### Task to complete
Write out the following data line for line, without any changes, and leave the pictures out of your answer.

[Records from a data source]
========

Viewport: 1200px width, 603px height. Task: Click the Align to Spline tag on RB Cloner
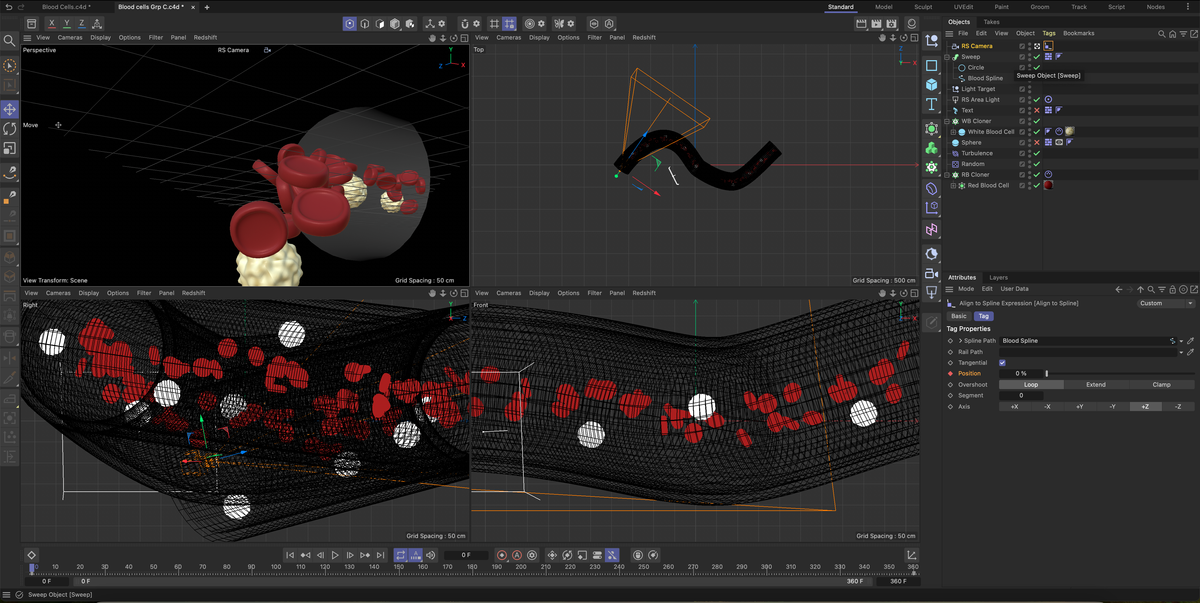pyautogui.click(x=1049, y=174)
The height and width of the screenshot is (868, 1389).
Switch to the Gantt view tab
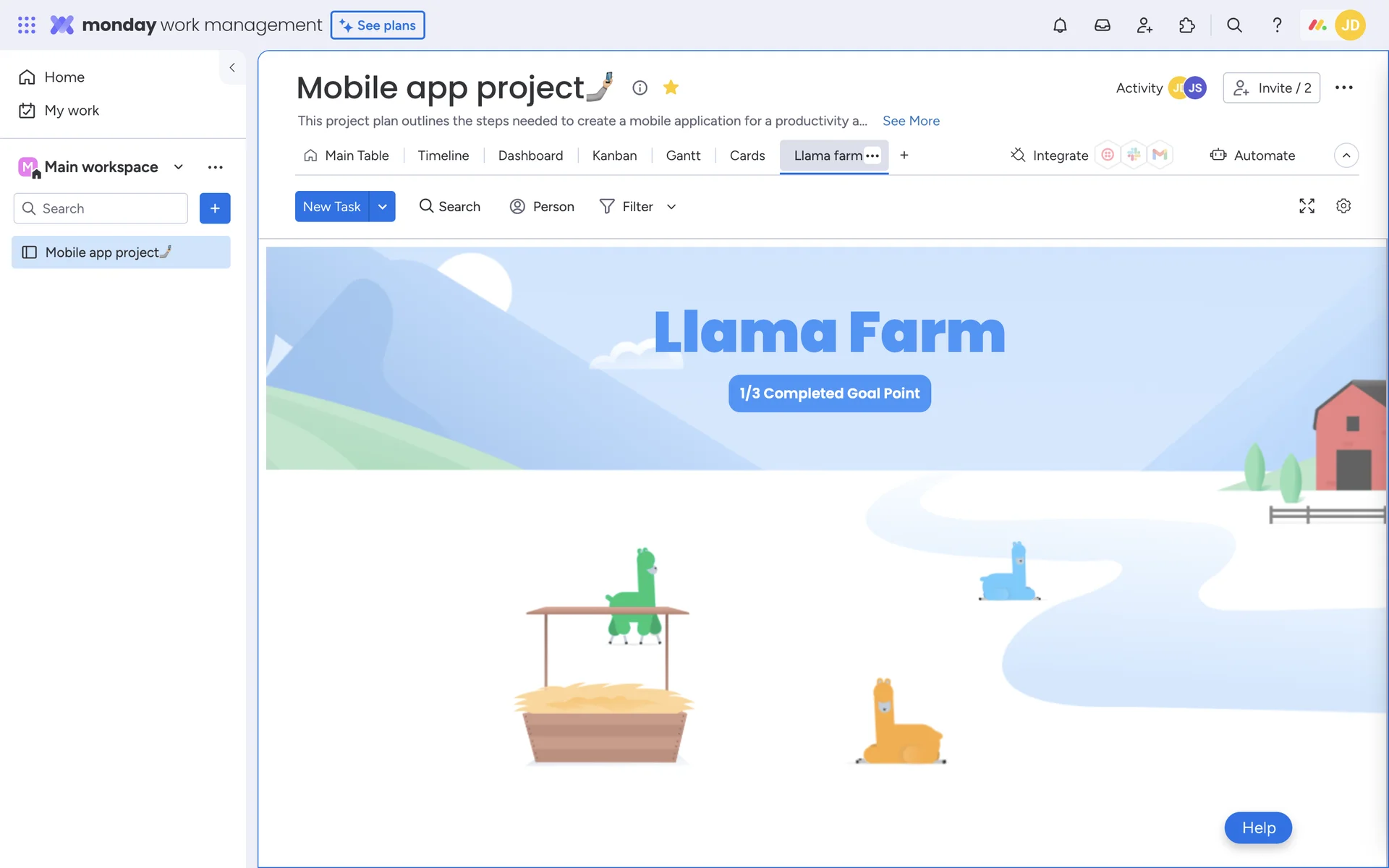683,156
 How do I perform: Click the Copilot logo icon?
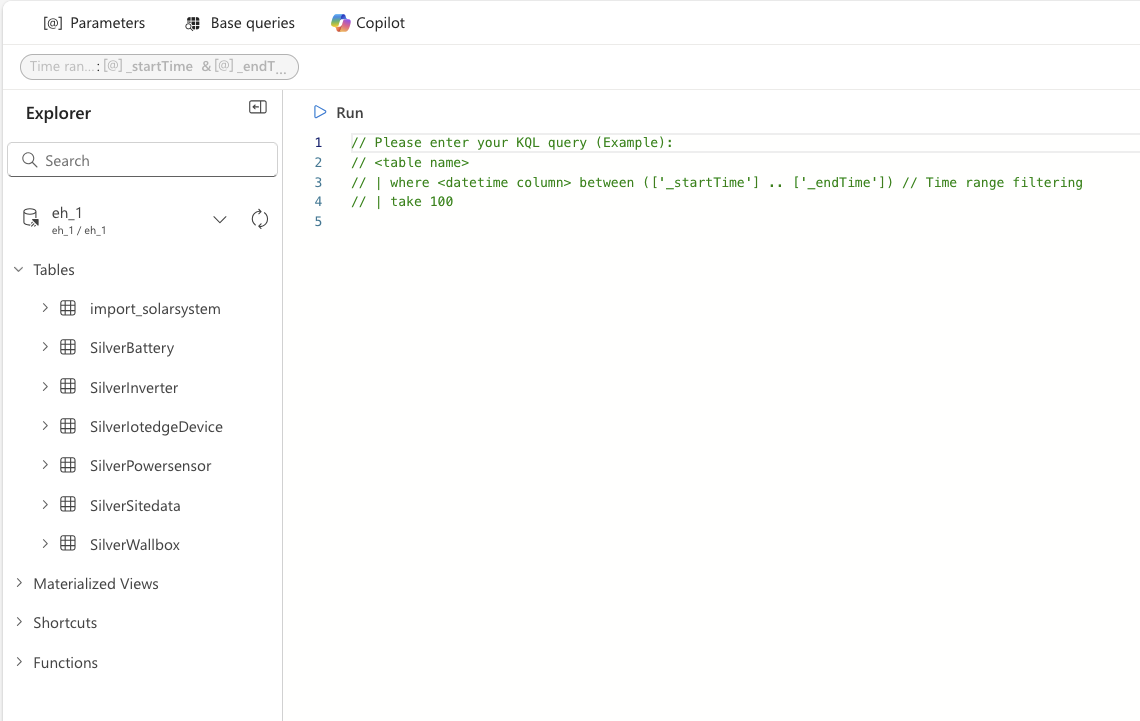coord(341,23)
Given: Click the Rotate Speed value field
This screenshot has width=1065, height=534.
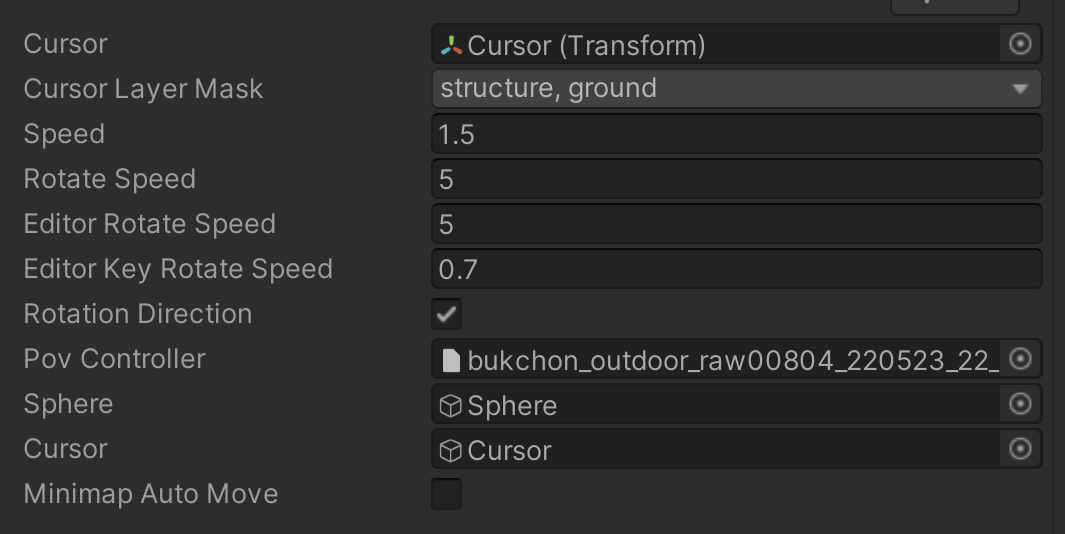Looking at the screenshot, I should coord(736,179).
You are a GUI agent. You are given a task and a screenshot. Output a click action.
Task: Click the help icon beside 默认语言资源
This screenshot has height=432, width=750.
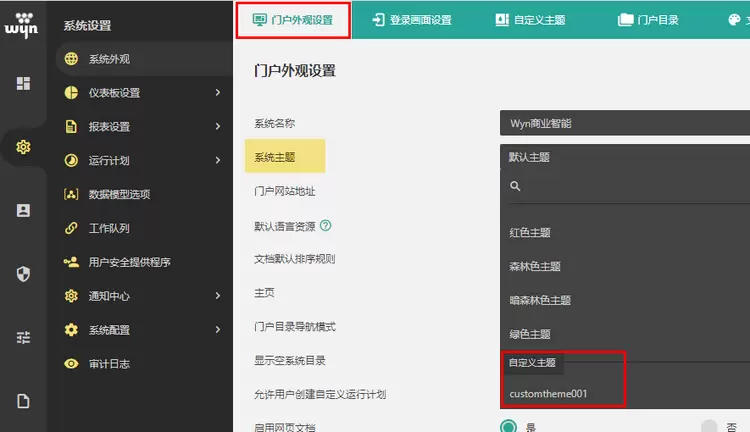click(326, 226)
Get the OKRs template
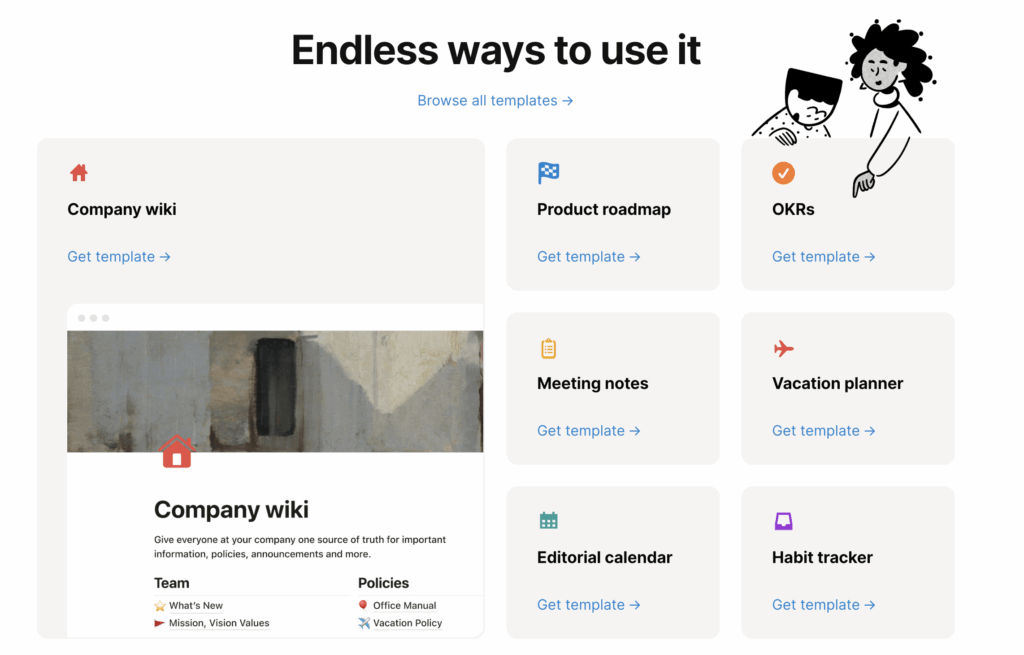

========

### Exercise result
Viewport: 1200px width, 603px height. Task: Click the Align to Spline tag on RB Cloner
pyautogui.click(x=1049, y=174)
The height and width of the screenshot is (868, 1389).
Switch to the Gantt view tab
683,156
 How do I perform: Click the Copilot logo icon?
coord(341,23)
Given: Click the Rotate Speed value field
This screenshot has width=1065, height=534.
Looking at the screenshot, I should coord(736,179).
You are a GUI agent. You are given a task and a screenshot. Output a click action.
Task: Click the help icon beside 默认语言资源
This screenshot has height=432, width=750.
click(326, 226)
Get the OKRs template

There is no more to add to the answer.